Chinese national offshore oil and gas major CNOOC Ltd, on Tuesday posted an 8.13% fall in third quarter profit on lower realised oil prices despite higher output.
Net profit fell to 33.88 billion yuan ($4.64 billion), CNOOC said in a filing to the Hong Kong Stock Exchange.
The listed arm of state-backed CNOOC Group reported a 5.5% year-on-year increase in revenue to 114.8 billion yuan.
Global oil prices have fallen since last year, having spiked in the immediate aftermath of Russia's invasion of Ukraine in February 2022, though prices for key benchmarks Brent and WTI did rise steadily through much of the third quarter.
The company's reported realized oil price for the July-September period was 13% lower at $83.2 versus a year earlier.

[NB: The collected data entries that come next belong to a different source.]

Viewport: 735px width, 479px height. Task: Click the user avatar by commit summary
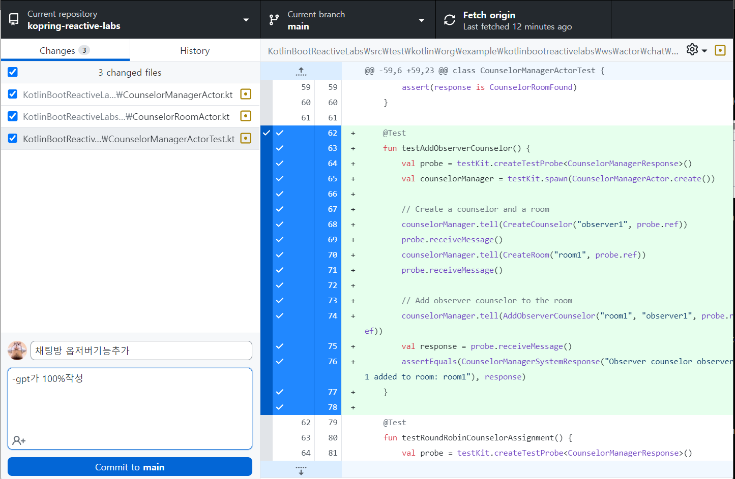pyautogui.click(x=17, y=350)
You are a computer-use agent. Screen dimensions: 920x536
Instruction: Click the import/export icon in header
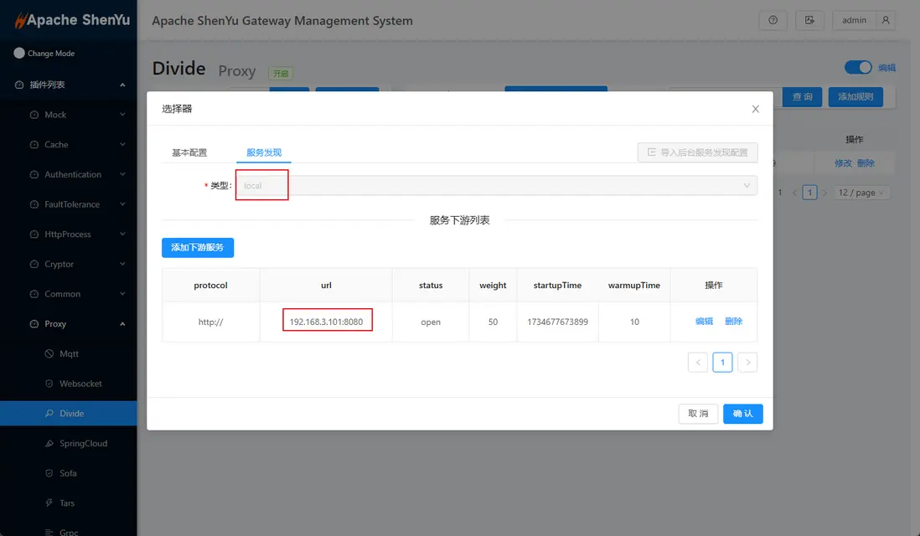[x=809, y=20]
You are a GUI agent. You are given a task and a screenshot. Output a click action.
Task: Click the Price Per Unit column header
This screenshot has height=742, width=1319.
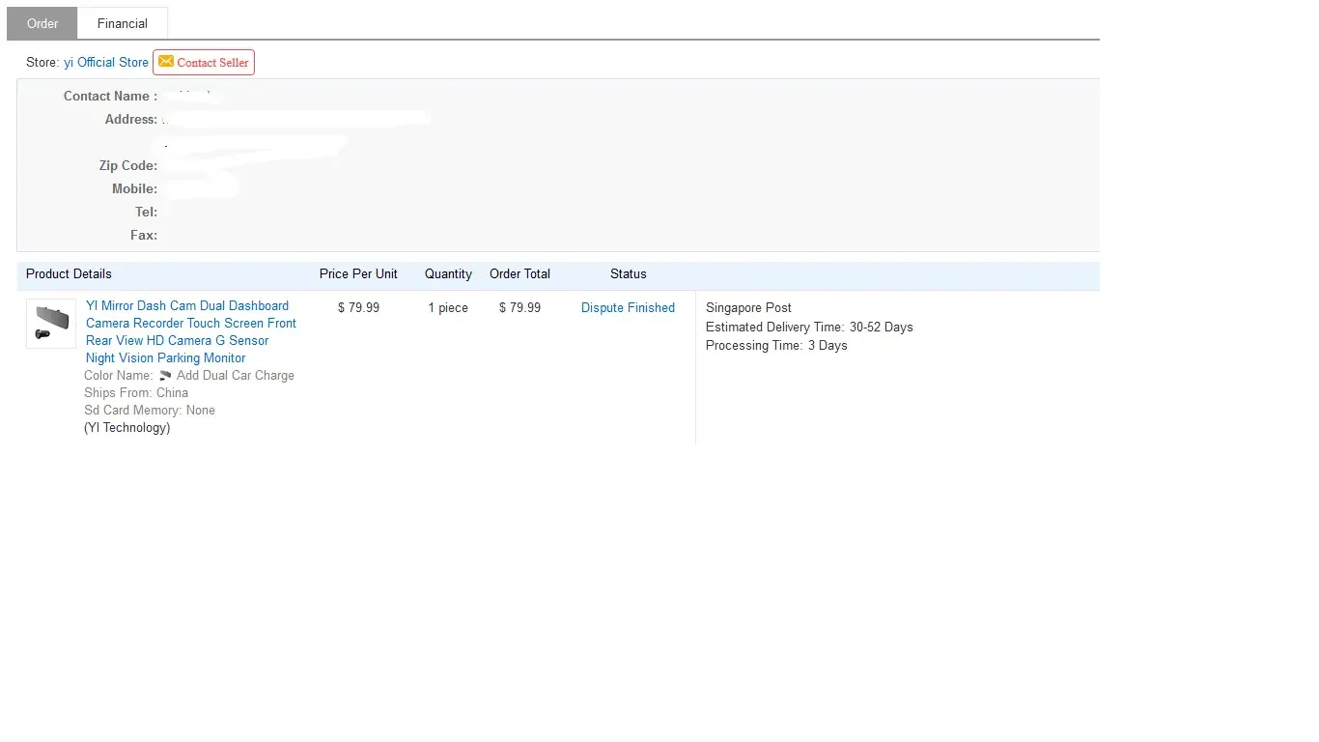[x=358, y=273]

CNOOC's total net oil and gas production rose 7% on the year to 167.8 million barrels of oil equivalent (boe) during the third quarter.

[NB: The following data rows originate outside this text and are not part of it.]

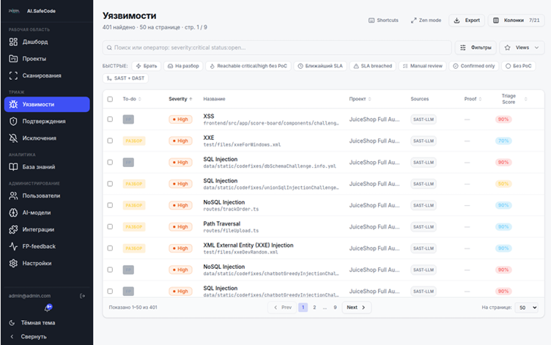The height and width of the screenshot is (345, 551).
Task: Click the Сканирования scan icon
Action: [13, 75]
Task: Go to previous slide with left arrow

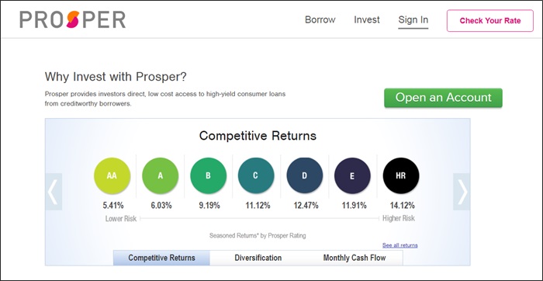Action: (54, 192)
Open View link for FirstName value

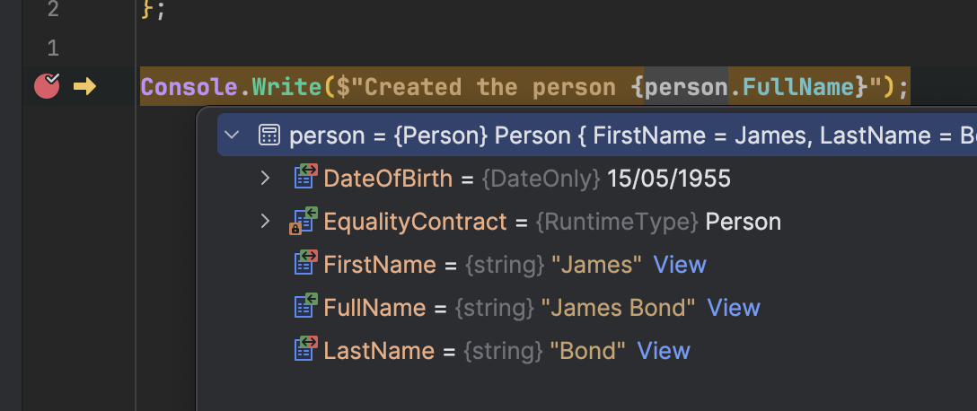[680, 265]
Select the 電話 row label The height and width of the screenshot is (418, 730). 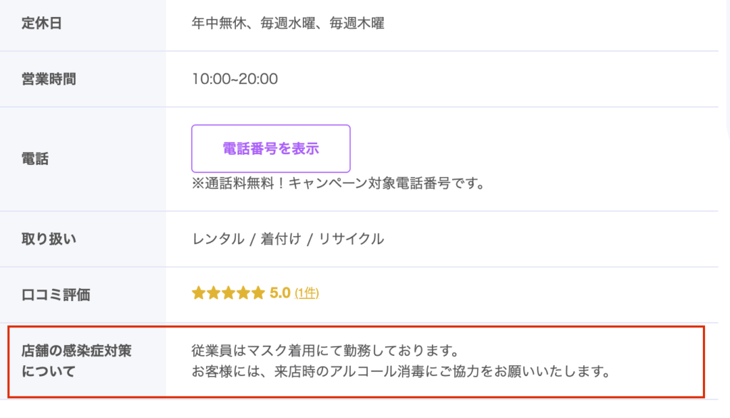click(35, 159)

Between January and September, net production from China gained 6.7% on the year to 345.5 million boe, while overseas production grew by nearly 12% to 154.1 million boe, thanks to production growth from operations in Guyana and Brazil.
The company has set a production target of a record 650 million to 660 million boe for 2023, as part of its medium-term goal of a 6% increase in average annual production by 2025.
Maintaining its status as one of the world's most cost-efficient producers, all-in production costs for the first three quarters were $28.37 per barrel, down 6.3% on the same period last year.
Capital spending stood at 32.95 billion yuan, up 21.5% from year-earlier level, and totaled 89.5 billion yuan for the first 9 months of the year, up 30% on the year.
In March CNOOC said it planned to increase capex to 100 billion-110 billion yuan for 2023 from 100 billion yuan last year as it targets further development of nine projects and a reserve replacement ratio of greater than 130%.
Its Hong Kong-listed share has gained 34.5% year to date versus a fall of 14% of the benchmark Hang Seng Index .HSI.